Top of Exercise data

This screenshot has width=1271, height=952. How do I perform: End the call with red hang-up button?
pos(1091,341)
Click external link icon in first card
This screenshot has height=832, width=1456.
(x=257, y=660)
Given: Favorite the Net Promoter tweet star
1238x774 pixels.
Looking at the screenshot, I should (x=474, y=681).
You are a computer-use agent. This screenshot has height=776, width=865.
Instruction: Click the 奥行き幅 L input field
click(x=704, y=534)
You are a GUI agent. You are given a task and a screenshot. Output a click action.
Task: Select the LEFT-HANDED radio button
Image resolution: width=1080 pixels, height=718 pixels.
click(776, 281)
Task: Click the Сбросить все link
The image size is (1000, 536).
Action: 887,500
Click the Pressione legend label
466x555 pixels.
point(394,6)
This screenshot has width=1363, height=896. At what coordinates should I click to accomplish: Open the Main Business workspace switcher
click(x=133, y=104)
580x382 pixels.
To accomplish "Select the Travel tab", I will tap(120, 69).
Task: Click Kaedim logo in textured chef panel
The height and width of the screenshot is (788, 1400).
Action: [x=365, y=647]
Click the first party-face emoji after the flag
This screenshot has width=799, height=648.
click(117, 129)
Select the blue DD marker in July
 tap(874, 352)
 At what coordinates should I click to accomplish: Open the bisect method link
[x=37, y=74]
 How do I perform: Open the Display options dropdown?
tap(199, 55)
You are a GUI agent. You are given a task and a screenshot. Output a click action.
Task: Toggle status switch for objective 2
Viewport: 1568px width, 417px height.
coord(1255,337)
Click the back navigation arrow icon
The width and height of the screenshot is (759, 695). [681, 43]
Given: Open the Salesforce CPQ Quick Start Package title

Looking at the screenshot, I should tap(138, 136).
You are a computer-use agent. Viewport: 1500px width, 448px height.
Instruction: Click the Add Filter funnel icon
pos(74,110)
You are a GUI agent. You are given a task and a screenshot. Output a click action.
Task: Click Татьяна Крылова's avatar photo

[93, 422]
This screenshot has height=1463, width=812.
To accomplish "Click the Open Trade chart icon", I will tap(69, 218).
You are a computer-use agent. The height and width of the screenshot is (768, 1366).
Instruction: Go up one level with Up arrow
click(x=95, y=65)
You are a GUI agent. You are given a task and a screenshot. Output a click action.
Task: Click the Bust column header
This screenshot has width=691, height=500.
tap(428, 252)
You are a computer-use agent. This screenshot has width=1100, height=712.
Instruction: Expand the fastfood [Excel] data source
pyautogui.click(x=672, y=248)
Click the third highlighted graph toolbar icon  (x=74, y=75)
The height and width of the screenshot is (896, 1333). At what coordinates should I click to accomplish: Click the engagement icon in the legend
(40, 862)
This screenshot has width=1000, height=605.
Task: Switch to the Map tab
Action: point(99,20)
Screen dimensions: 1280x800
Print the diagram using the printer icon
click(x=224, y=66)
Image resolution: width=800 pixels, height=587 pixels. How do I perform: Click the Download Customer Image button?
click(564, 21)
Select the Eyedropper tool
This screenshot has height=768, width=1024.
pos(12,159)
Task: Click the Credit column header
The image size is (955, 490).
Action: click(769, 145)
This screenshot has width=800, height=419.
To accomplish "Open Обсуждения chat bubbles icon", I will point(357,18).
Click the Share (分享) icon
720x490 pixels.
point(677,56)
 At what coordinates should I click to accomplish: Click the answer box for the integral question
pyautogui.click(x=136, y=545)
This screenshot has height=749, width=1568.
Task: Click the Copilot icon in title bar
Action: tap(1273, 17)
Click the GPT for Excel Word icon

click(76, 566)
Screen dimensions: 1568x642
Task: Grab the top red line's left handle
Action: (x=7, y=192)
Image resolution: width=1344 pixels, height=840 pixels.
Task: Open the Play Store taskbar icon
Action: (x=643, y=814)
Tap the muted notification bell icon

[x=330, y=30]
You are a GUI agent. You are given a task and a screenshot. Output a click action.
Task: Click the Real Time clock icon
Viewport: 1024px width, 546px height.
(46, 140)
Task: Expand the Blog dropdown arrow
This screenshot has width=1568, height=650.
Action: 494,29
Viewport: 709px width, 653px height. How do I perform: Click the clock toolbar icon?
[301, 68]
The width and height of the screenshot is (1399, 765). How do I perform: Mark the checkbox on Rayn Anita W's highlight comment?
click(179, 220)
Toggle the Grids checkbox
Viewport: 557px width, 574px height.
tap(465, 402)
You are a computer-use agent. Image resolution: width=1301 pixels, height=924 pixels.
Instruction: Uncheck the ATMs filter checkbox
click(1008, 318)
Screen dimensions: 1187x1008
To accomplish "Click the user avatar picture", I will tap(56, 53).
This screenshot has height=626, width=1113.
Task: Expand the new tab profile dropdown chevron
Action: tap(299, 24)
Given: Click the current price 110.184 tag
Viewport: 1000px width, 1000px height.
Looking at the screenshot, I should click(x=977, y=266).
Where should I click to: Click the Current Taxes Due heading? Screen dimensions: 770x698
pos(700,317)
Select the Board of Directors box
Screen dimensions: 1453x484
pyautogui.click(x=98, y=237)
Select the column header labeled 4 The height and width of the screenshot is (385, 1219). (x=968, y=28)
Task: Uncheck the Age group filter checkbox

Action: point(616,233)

Bottom of Exercise data

- _Required work_:
Copy every line of the data where "header" is found.

- _Exercise output_:
Task: Click the Bust column header
Task: Click the Credit column header
Select the column header labeled 4 The height and width of the screenshot is (385, 1219). (x=968, y=28)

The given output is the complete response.